Even though this is the maiden voyage for Parallel Nsight, the development tools upon which it is based have been around for awhile. Essentially NVIDIA integrated its existing GPU computing tools (nvcc, cuda-gdb, cuda-memcheck, Visual Profiler, and cudaprof) and graphics computing tools (FX Composer, Shader Debugger, PerfHUD, ShaderPerf, and Platform Analyzer) into the Video Studio framework. Since these components are anywhere from two to six years old, the toolset behind Nsight is relatively mature.
Nsight is being released in standard and professional editions, with the latter requiring you to fork over some cash. This is not exactly typical for NVIDIA, which tends to give away its development tools for free in order to grease the wheels for hardware sales. But Nsight is a more highly polished product than say a standalone driver or compiler, so NVIDIA has apparently decided recoup some its development costs through a paid licensing scheme. That said, licenses for the Pro version will be provided free of charge to NVIDIA’s academic partners, including any of the 11 CUDA Centers of Excellence, 5 CUDA Research Centers, 7 CUDA Teaching Centers, or any group in the Academic Partnership Program.
A detailed description of features, tools and licensing is laid out on NVIDIA’s Parallel Nsight Web page, so I won’t rehash it all here. However, it’s probably worth mentioning what’s missing from this first release.
Besides no debugger for OpenCL and DirectCompute mentioned above, the big omission in 1.0 is any support for Linux. That’s not too surprising considering this is a Windows product. But since Nsight does have a network capability that supports code debugging, analysis and inspection on a remote machine, they could have added a Linux target monitor that talked to the Windows Nsight host. That would also necessitate supporting a Linux cross-development environment on Windows.
Whether NVIDIA will ever support such a beast or a pure Linux host/target version of Nsight is not clear. The standalone GPU development tools that were integrated into Visual Studio are already available on Linux, just not as part of an integrated development environment (IDE) like Visual Studio.
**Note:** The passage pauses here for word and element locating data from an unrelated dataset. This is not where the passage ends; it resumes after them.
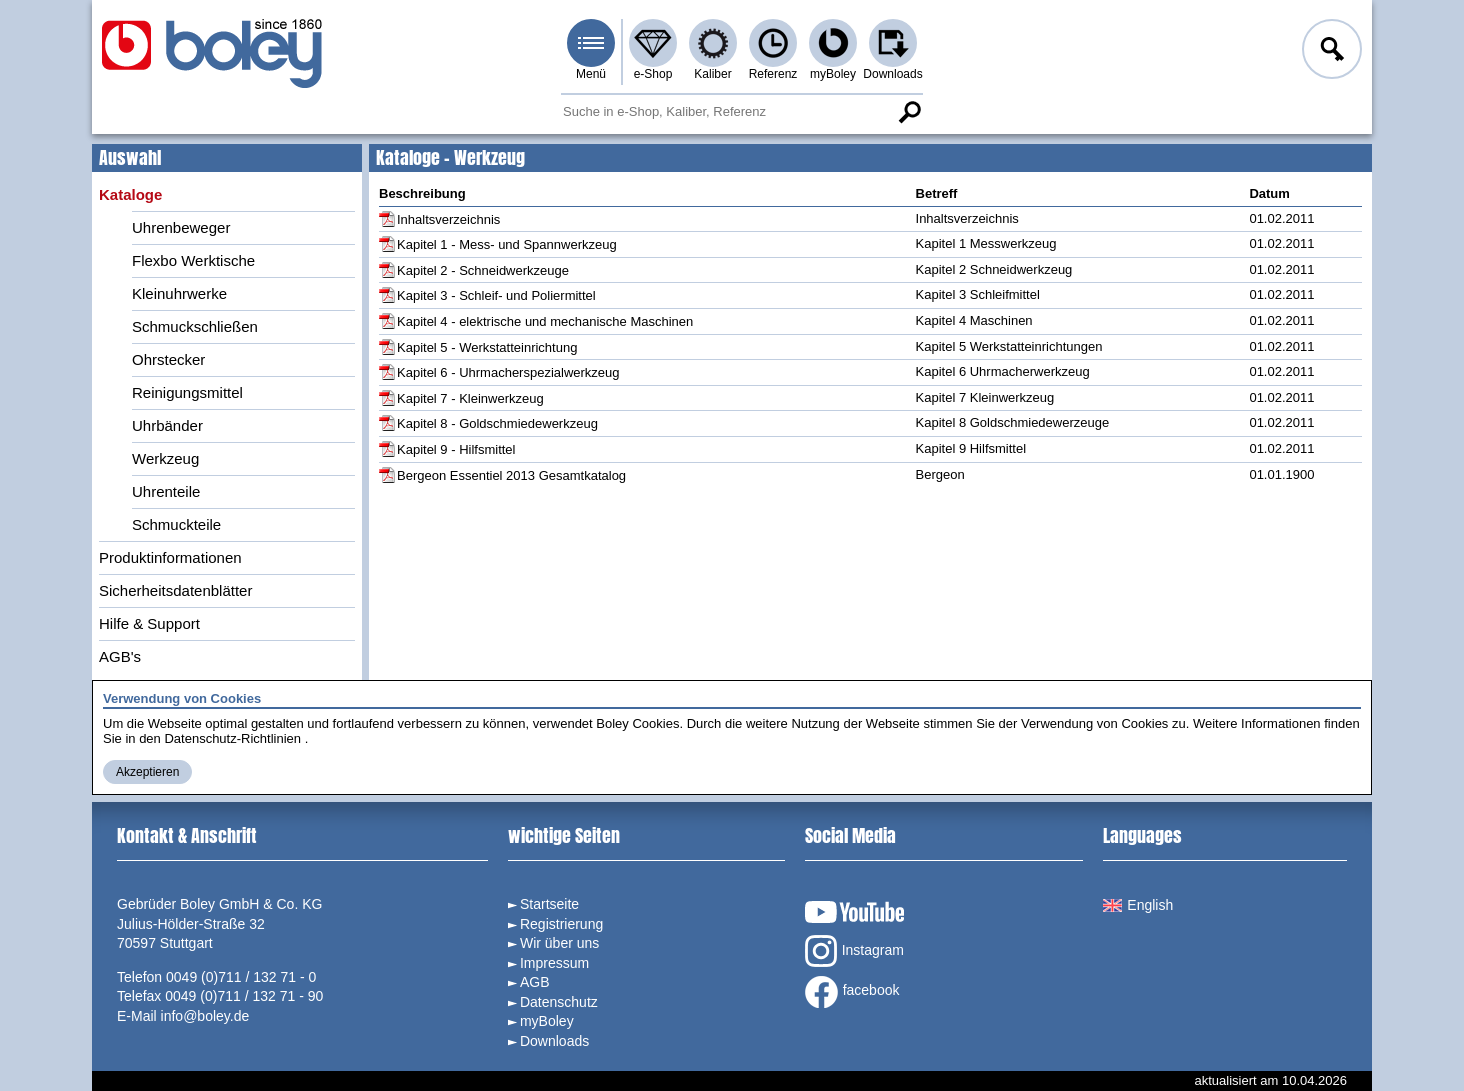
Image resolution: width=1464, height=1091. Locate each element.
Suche (909, 112)
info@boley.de (205, 1016)
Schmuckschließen (195, 326)
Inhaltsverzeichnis (448, 219)
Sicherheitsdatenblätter (175, 590)
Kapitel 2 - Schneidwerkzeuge (483, 270)
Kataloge (130, 194)
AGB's (120, 656)
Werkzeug (165, 458)
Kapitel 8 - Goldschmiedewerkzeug (497, 423)
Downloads (892, 74)
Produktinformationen (170, 557)
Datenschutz (559, 1002)
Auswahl (130, 157)
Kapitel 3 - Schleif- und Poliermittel (496, 295)
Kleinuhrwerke (179, 293)
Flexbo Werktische (193, 260)
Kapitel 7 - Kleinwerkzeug (470, 398)
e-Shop (653, 74)
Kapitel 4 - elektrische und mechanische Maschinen (545, 321)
Now if you’re an old-time Linux programmer, you don’t need any stinking IDE anyway, so that’s just as well. In fact, you don’t even need a debugger; printf will do just fine, which, by the way, NVIDIA has conveniently added to the latest CUDA SDK.
But there are probably a number of developers who wouldn’t mind seeing an Eclipse IDE version of Nsight on Linux, and certainly would like to see target support for Linux cluster nodes, considering Windows has only about a 10 percent share of HPC platforms at this point. Sanford said the Windows downloads of the CUDA toolkit currently outnumber Linux downloads by about two-to-one. According to Sanford, in some cases, programmers will do code development, debugging and testing on Windows desktops and then recompile the code when they need to expand the problem size and run it on their Linux cluster.
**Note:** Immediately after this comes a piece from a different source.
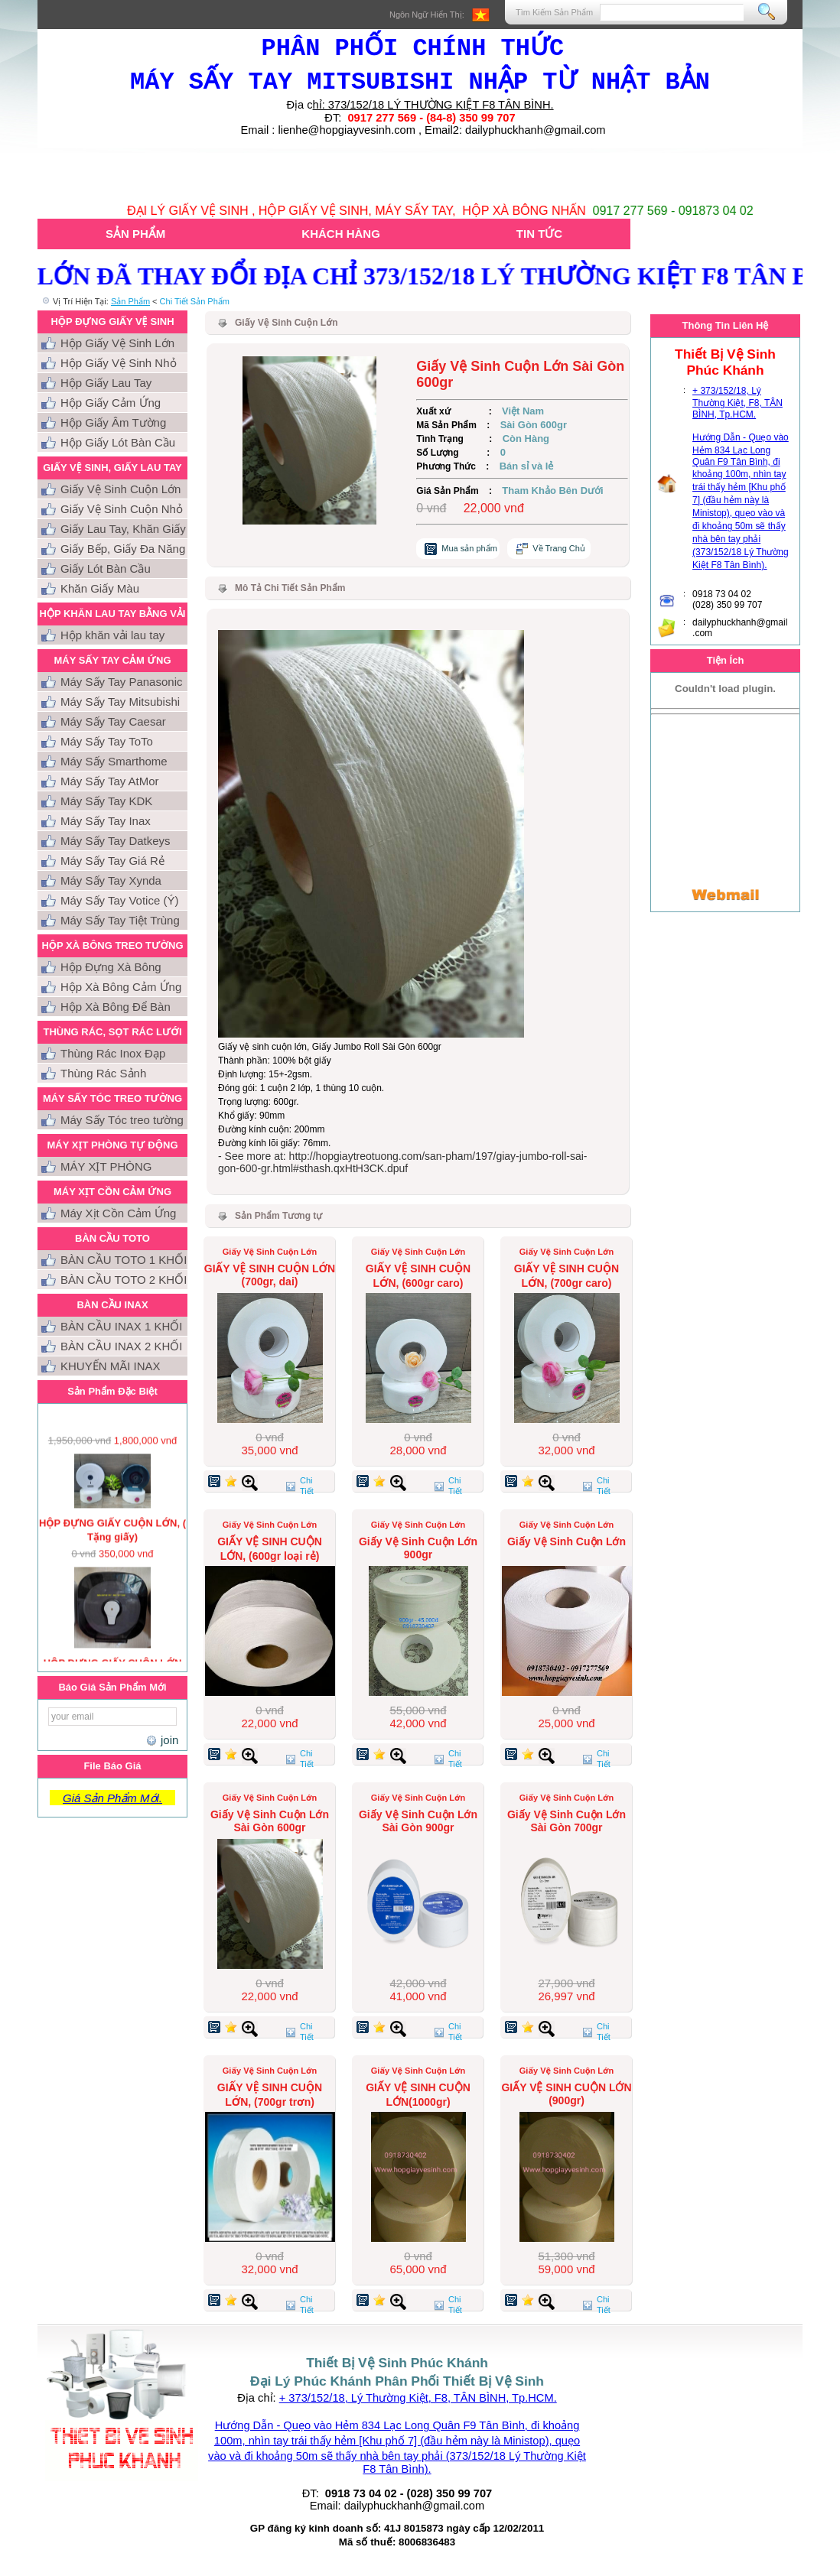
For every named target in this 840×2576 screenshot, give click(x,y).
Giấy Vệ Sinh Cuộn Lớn (120, 488)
As of now, debugging and analyzing applications can only be accomplished on a single target machine. GPU cluster support is not available. Neither is concurrent CPU-GPU debugging — you either do one or the other — although a future version of Nsight will likely include an integrated heterogeneous debugging capability.
“That’s why we call it a 1.0,” said Sanford. “There’s a long roadmap ahead.”